== TEXT SEGMENT ==
Despite the booming U.S. restaurant industry, Korean American restaurant owners in Los Angeles are reporting some of the toughest times in recent memory.

“I can feel the drop in sales every day,” said K, who has run a Korean restaurant in Koreatown, Los Angeles, for 20 years. “I’ve been through a lot, but I’ve never seen customer traffic fall off like this.”
While national statistics show record-high dining revenue, the lived experience for small restaurant operators—especially in ethnic enclaves like Koreatown—tells a different story.
According to the National Restaurant Association, U.S. restaurant sales are projected to exceed $1.5 trillion this year, the highest on record. The U.S. Census Bureau also reported a 5.3% year-over-year increase in food and drink establishment sales in May.
But industry analysts say that growth is largely driven by franchises. Chain restaurants, with stronger access to capital and better delivery infrastructure, have bounced back quickly since the pandemic and are now aggressively expanding into spaces once held by independents.
In 2024, the number of franchise restaurants grew by 2.2%, and a group of 50 emerging franchises (those with fewer than 200 locations) saw an average revenue increase of 35%.
In contrast, independent restaurants continue to struggle with rising rent, labor, and ingredient costs. A report by the Los Angeles Times last year highlighted the closure of more than 70 popular restaurants in the city, underscoring the vulnerability of small businesses.
Korean restaurants in Koreatown are feeling the impact. “It’s hard to name a single restaurant here that’s really doing well,” said C, who owns multiple establishments in the area. “Some owners say this is worse than the financial crisis or even the pandemic.”
Ryan Oh, a Korean American broker with CBC Wilshire Property, said many restaurants that managed to survive the pandemic through grants or loans are now shutting down due to persistently low sales.
Soaring costs remain the top concern. Unlike large chains, small restaurants often cannot absorb increases in overhead and are forced to raise menu prices.
P, an office worker in Koreatown, said, “I used to eat out all the time during lunch, but now it costs over $20 with tax and tip. I’d rather just bring my own lunch.”
Managers at Korean restaurants also say they’ve seen a clear shift in consumer behavior. “Before, customers were willing to pay more if the food was good. Now some walk out as soon as they see the prices,” one manager said.
Adding to the downturn, stricter immigration enforcement under the Trump administration is further dampening spending in immigrant communities across Southern California.
Some restaurants are now offering aggressive discounts to retain customers. Even those that never previously discounted are launching lunch specials or combo deals to draw traffic. “We’re losing money when we discount,” said A, a Korean restaurant owner. “But it’s better than having an empty dining room. Right now, people are very price-sensitive.”
While the restaurant industry may appear strong on the surface, the growth is primarily concentrated among franchises. For Korean American small business owners, the so-called boom masks a deep divide—one that’s hitting Koreatown especially hard.
===
== ENTRIES SUPPLIED ==
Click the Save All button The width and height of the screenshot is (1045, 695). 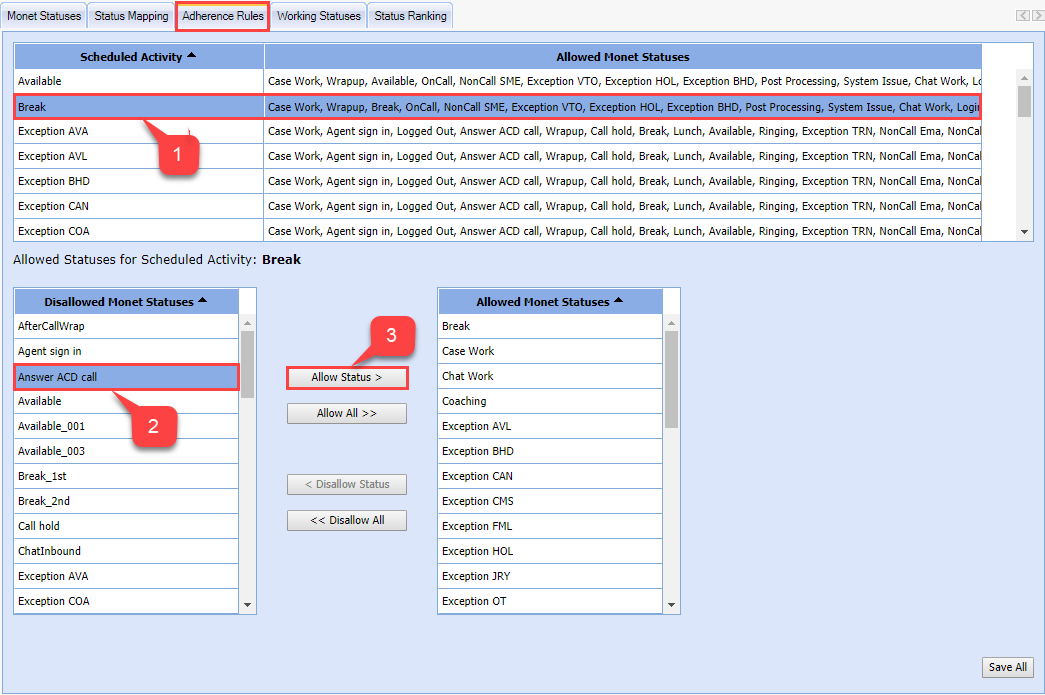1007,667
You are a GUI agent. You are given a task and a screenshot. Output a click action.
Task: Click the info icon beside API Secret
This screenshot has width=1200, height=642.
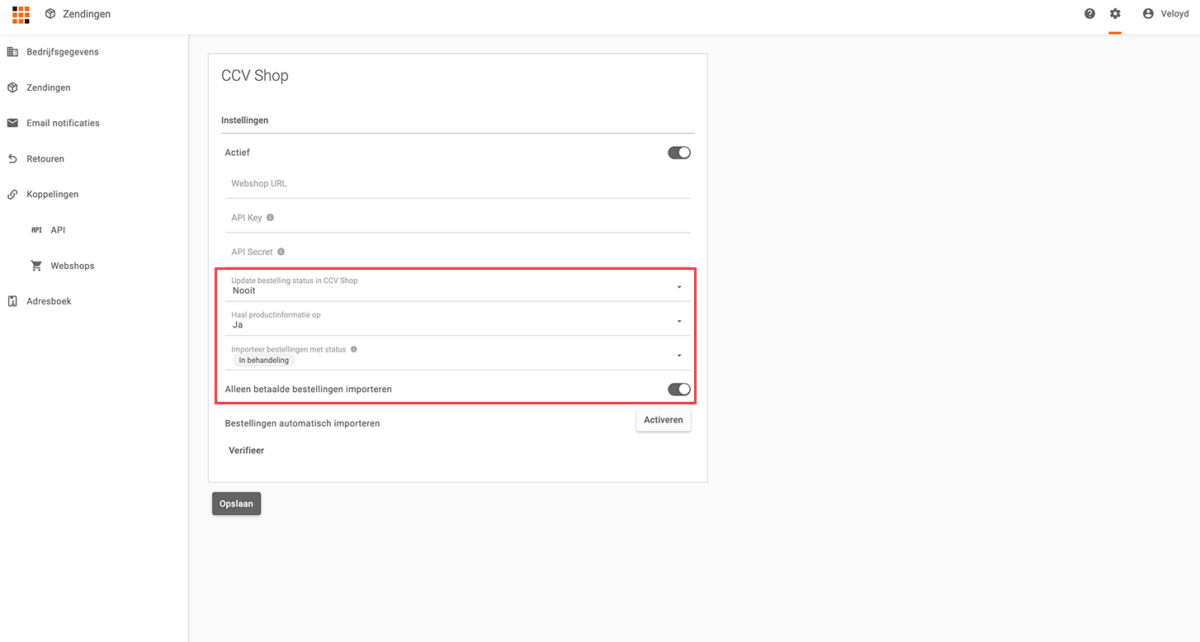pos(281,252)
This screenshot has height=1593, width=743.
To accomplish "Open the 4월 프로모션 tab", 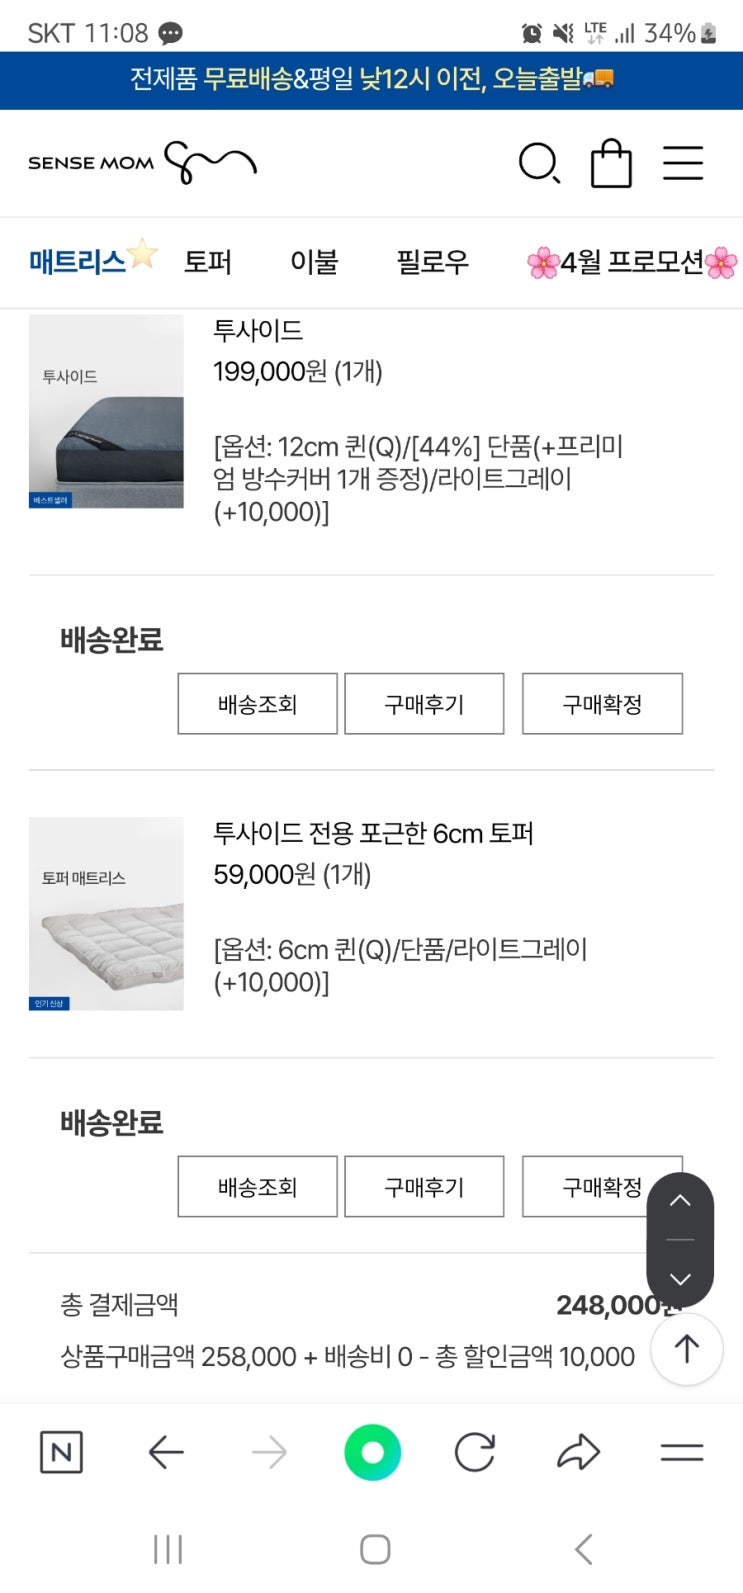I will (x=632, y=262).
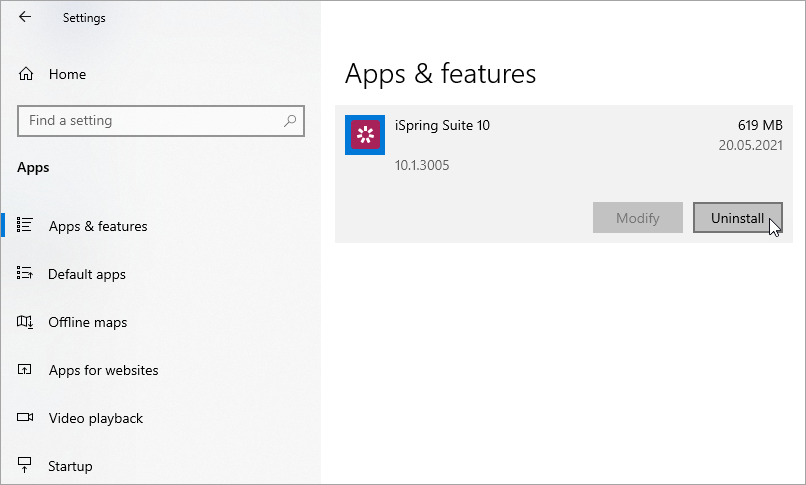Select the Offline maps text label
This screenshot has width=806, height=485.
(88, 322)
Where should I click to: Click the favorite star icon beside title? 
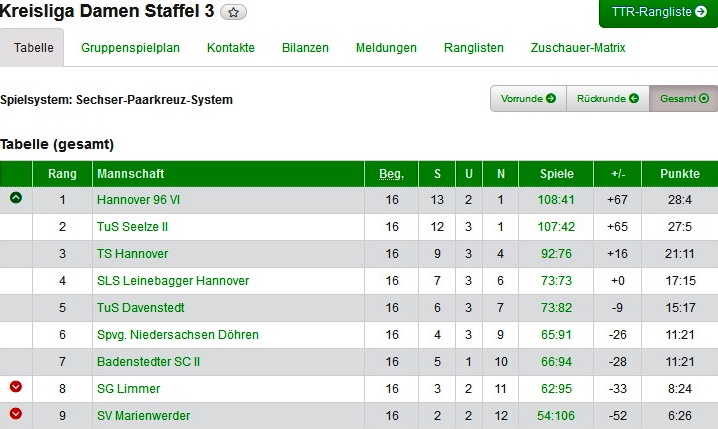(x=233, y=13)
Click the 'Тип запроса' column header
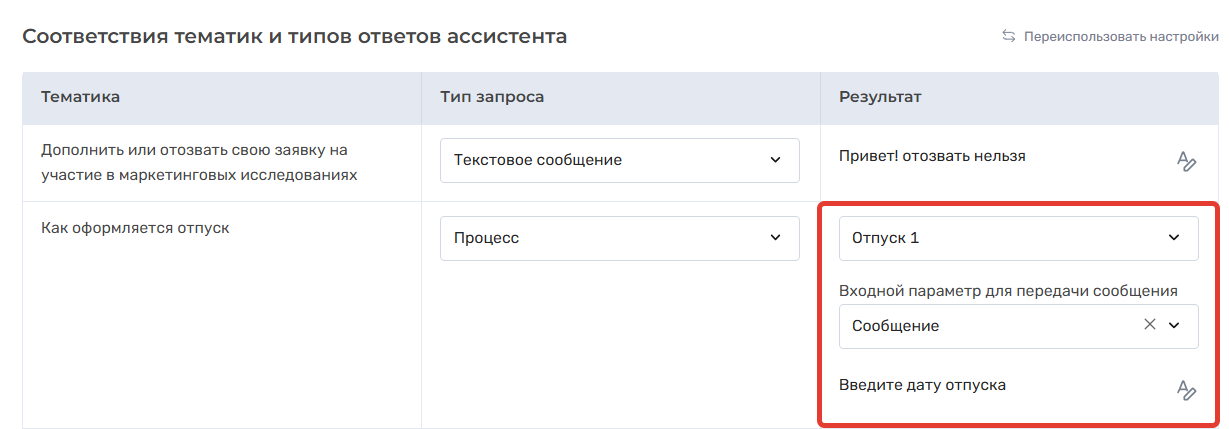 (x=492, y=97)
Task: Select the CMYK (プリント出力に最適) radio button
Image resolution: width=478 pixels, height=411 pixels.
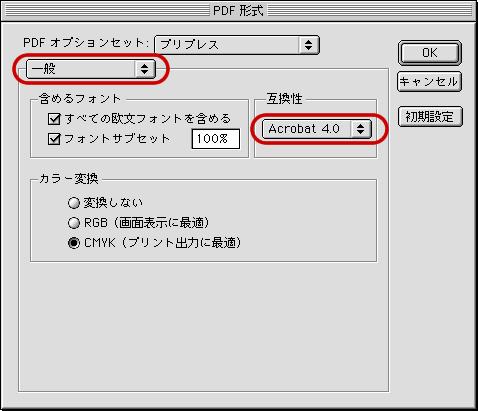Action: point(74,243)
===
_WHAT YOU HAVE TO DO_: List every person the Koreatown restaurant article identifies by only a single letter, and give the role the article states for each.

_REPLY_:
K: has run a Korean restaurant in Koreatown, Los Angeles, for 20 years
C: owns multiple establishments in the area
P: an office worker in Koreatown
A: a Korean restaurant owner